● TASK INSTRUCTIONS:
From the line containing "At what coordinates" down to the line containing "Image resolution: width=884" in the records below, reproduce every line exactly, ends included, and omit all others.

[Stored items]
-*-
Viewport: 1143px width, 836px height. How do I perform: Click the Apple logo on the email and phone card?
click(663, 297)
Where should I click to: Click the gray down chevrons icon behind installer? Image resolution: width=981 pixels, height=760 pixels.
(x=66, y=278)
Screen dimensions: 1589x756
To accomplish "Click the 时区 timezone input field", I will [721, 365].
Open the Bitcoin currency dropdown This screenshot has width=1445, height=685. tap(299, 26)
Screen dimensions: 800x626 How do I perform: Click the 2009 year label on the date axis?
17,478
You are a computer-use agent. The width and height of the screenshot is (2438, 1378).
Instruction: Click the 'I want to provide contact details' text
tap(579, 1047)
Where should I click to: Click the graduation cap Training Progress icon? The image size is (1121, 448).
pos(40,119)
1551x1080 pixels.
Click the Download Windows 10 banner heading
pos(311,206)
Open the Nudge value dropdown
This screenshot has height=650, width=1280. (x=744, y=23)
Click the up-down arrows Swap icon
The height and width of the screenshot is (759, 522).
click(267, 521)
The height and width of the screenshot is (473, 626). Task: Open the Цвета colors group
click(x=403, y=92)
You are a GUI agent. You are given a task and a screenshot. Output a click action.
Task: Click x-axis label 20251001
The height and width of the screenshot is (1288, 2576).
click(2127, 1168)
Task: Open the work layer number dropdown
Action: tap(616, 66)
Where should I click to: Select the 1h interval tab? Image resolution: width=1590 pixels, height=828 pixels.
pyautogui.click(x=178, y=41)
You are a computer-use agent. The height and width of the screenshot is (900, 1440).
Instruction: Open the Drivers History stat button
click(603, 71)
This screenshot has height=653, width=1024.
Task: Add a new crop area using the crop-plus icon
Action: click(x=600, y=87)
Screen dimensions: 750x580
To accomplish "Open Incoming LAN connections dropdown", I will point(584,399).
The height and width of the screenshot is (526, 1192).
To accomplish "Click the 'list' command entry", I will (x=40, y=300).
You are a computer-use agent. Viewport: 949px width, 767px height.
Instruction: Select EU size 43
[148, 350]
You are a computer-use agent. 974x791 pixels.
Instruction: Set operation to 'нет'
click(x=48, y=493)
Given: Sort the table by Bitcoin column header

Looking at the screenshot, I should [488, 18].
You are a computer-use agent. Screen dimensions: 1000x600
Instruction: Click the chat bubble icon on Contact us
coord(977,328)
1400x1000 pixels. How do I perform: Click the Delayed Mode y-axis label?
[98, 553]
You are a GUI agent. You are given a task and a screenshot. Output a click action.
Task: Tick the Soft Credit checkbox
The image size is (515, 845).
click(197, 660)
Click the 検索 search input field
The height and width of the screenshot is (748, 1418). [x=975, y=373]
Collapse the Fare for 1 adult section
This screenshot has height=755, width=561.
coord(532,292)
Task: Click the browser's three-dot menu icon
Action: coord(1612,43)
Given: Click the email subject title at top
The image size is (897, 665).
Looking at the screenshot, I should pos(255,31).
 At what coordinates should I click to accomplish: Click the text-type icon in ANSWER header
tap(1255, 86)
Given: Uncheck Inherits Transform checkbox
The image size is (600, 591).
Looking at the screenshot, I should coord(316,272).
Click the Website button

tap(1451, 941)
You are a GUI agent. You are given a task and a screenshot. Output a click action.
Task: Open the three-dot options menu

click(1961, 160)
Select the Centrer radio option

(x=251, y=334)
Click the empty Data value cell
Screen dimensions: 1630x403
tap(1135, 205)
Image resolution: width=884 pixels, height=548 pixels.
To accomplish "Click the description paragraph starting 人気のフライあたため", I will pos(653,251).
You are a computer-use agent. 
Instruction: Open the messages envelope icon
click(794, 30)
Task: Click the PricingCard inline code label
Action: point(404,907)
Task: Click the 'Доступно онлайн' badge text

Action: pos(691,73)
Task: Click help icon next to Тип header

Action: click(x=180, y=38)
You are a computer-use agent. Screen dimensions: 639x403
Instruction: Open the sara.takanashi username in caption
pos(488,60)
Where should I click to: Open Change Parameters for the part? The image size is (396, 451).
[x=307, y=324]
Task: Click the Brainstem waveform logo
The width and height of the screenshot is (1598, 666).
-*-
● RESPONSE AREA:
 At what coordinates should I click to accomplish: Click the text-type icon in ANSWER header
tap(1255, 86)
Given: Uncheck Inherits Transform checkbox
The image size is (600, 591).
Looking at the screenshot, I should coord(316,272).
Click the Website button

tap(1451, 941)
You are a GUI agent. You are given a task and a screenshot. Output a click action.
Task: Open the three-dot options menu

click(1961, 160)
Select the Centrer radio option

(x=251, y=334)
Click the empty Data value cell
Screen dimensions: 1630x403
tap(1135, 205)
Image resolution: width=884 pixels, height=548 pixels.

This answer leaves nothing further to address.